In general, I expected countries with smaller populations to have higher percentage of articles when compared to its population. This is because every country, regardless of the population size, has 1 head of state or government, and similar number of cabinet members, etc. In fact, the first table (showing top 10 highest-ranked countries in terms of number of politician articles as a proportion of country population) contains only countries that have population smaller than 1 million, with 7 out of 10 having population of 100,000 or less. 

And the second table showing top 10 lowest-ranked countries in terms of number of politician articles as a proportion of country population includes the most populous countries, such as India, China, and Indonesia. Countries like Bangladesh and Ethiopia also have large populations over 100 million. However, there were few surprising exceptions, for example North Korea at 7th place in the second table. One theory is that because North Korea is a secretive dictatorship with little known info about its politicians and because sites like Wikipedia are censored, there's few articles about its politicians. United States, despite having the 3rd largest population in the world, is also missing from the second table. This could be due to the fact that some countries with larger populations also have more congressmen/represetatives in their legislature, offesting the above effect (US also has 2 houses of legislature, meaning more politicians). In addition, most Wikipedia editors are from United States and therefore are familiar with US politicians. 

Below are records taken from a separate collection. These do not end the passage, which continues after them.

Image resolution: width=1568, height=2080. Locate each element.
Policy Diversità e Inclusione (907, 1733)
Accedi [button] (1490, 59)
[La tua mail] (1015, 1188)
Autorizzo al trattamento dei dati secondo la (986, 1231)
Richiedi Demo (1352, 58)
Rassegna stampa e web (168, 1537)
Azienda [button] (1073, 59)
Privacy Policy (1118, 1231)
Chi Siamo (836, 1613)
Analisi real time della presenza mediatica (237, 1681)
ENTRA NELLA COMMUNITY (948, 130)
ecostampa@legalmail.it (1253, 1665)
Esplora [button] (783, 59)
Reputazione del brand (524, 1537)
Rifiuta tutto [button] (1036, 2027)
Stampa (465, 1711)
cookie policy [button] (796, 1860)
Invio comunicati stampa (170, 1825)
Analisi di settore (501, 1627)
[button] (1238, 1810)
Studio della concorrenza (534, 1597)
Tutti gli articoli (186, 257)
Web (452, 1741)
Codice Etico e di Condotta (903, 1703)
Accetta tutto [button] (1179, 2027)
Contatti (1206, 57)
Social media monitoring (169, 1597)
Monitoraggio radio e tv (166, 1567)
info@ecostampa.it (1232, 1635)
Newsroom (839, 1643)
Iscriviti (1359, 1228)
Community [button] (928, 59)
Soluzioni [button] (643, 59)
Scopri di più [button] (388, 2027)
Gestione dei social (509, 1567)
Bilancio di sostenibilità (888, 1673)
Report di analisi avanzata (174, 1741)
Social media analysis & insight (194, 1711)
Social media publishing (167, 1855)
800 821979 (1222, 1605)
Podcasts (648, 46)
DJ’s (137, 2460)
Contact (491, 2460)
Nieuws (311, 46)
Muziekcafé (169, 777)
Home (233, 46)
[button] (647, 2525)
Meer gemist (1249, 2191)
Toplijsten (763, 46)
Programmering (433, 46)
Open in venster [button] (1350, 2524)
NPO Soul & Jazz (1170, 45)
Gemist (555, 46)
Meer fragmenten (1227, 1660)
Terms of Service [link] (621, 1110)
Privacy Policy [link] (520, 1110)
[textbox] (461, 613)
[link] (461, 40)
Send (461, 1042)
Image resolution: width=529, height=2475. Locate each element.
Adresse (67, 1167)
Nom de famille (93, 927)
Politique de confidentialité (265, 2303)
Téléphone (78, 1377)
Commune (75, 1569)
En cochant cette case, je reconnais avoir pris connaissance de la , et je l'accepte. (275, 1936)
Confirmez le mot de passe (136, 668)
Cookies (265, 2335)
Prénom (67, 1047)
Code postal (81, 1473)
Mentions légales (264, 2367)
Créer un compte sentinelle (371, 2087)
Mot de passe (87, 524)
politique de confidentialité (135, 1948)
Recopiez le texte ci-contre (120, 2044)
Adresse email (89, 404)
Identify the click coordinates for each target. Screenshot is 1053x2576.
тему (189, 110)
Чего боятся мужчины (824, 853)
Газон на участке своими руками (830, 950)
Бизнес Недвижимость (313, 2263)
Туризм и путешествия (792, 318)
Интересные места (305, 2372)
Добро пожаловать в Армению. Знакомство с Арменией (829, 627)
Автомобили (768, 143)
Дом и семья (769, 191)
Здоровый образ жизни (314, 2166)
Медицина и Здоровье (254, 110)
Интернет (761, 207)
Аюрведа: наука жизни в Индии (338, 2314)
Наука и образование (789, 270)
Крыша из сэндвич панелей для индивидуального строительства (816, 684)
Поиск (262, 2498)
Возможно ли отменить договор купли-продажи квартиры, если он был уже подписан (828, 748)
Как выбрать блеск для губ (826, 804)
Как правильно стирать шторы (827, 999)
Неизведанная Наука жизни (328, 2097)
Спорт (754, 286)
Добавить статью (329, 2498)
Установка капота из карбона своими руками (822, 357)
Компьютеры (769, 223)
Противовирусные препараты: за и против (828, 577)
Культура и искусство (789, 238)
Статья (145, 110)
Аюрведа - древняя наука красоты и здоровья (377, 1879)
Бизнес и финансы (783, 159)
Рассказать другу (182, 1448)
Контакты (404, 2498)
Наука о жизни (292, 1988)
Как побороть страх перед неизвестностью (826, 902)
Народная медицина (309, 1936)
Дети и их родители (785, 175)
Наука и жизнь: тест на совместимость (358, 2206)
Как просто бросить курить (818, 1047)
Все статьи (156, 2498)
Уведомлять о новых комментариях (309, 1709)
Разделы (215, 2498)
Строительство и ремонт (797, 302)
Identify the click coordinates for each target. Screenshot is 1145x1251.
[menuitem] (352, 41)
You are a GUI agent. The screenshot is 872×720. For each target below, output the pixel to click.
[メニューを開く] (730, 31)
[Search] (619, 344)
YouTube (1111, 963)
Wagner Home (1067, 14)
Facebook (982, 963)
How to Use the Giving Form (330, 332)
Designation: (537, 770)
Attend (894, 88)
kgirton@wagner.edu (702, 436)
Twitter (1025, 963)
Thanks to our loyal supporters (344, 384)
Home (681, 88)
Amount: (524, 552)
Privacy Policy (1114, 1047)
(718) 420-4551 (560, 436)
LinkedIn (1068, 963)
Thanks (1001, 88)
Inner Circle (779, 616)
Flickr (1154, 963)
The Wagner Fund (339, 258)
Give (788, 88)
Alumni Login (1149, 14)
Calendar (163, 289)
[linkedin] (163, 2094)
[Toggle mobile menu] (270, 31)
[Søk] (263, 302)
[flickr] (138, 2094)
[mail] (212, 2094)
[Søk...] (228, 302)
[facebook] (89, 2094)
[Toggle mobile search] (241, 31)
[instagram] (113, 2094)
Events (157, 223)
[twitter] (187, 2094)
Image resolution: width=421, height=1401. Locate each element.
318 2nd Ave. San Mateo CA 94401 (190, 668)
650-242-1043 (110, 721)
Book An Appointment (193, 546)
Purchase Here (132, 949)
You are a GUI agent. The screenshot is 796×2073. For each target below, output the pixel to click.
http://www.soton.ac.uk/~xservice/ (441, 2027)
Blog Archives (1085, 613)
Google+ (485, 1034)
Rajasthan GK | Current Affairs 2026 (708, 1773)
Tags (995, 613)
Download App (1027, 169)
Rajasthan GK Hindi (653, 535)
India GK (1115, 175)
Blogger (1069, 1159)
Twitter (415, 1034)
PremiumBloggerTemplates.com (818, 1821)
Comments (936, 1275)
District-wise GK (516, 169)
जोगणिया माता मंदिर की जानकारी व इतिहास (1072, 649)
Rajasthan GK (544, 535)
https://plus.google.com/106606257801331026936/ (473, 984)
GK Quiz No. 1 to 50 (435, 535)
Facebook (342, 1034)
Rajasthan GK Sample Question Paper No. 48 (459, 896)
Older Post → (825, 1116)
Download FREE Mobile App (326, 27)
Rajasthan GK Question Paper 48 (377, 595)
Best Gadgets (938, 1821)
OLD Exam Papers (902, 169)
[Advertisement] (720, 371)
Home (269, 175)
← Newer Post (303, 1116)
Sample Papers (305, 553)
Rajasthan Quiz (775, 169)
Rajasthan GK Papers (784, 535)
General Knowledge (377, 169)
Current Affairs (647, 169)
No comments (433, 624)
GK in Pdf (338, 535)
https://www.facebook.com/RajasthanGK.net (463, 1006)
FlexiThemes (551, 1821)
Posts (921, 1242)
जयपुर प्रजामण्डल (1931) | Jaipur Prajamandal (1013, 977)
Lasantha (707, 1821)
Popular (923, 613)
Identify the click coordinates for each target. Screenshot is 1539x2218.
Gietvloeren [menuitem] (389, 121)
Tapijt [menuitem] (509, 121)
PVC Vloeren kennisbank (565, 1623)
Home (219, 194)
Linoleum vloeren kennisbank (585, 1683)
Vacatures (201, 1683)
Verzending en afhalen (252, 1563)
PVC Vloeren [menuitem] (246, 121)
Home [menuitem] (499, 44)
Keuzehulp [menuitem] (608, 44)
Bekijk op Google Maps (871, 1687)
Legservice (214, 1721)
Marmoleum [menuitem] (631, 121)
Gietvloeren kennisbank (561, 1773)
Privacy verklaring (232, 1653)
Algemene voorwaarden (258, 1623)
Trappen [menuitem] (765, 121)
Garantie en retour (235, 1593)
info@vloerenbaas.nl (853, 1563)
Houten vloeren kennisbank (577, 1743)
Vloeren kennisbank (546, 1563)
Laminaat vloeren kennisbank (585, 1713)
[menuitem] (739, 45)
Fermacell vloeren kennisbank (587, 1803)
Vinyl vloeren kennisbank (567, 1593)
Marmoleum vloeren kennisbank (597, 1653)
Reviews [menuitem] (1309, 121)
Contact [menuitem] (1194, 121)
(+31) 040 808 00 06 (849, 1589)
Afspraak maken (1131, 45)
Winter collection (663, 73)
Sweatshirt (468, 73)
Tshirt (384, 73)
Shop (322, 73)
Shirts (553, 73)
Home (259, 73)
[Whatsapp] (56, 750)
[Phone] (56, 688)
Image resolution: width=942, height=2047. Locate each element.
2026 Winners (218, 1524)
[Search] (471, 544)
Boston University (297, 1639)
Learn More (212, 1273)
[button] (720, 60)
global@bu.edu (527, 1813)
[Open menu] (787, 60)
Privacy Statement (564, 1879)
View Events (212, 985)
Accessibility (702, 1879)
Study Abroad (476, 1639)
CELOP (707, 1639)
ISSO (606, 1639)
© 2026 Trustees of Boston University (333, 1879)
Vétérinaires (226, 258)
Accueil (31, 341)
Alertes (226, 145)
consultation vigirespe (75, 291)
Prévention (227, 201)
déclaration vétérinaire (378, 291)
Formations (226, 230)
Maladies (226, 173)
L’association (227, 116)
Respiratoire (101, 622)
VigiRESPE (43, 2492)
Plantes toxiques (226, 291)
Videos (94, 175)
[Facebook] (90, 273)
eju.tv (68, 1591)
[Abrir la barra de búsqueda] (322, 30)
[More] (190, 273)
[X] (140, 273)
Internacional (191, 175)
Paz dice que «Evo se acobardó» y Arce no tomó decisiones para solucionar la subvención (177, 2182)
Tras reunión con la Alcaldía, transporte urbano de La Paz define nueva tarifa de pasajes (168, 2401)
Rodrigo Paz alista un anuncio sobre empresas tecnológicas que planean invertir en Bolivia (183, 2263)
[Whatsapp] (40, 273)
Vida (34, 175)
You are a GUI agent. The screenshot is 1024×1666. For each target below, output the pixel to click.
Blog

However, regarding the third and fourth tables, I expected a different result. Here, we are looking at *proportion of high quality articles among articles about politicians*. I expected powerful countries with world-wide famous politicians to top the list in the third table, while the fourth table would contain mostly countries that do not play large roles in world politics. Instead, the result was actually a mixed-bag. Most of the countries in the third table had multiple numbers of high quality articles, while most of the countries in the fourth table had just one high quality article. It seems that population size did not play a role in determining countries in either tables. 

This was something I did not expect, and I do not have a good conjecture as to why this is the case. It could simply be due to the small sample sizes of high quality articles and therefore the proportion of high quality articles among all politican articles for each country may not be a very precise metric. It could be that situations and conditions of individual countries may play a larger role in determining how many articles about politicians are of high quality.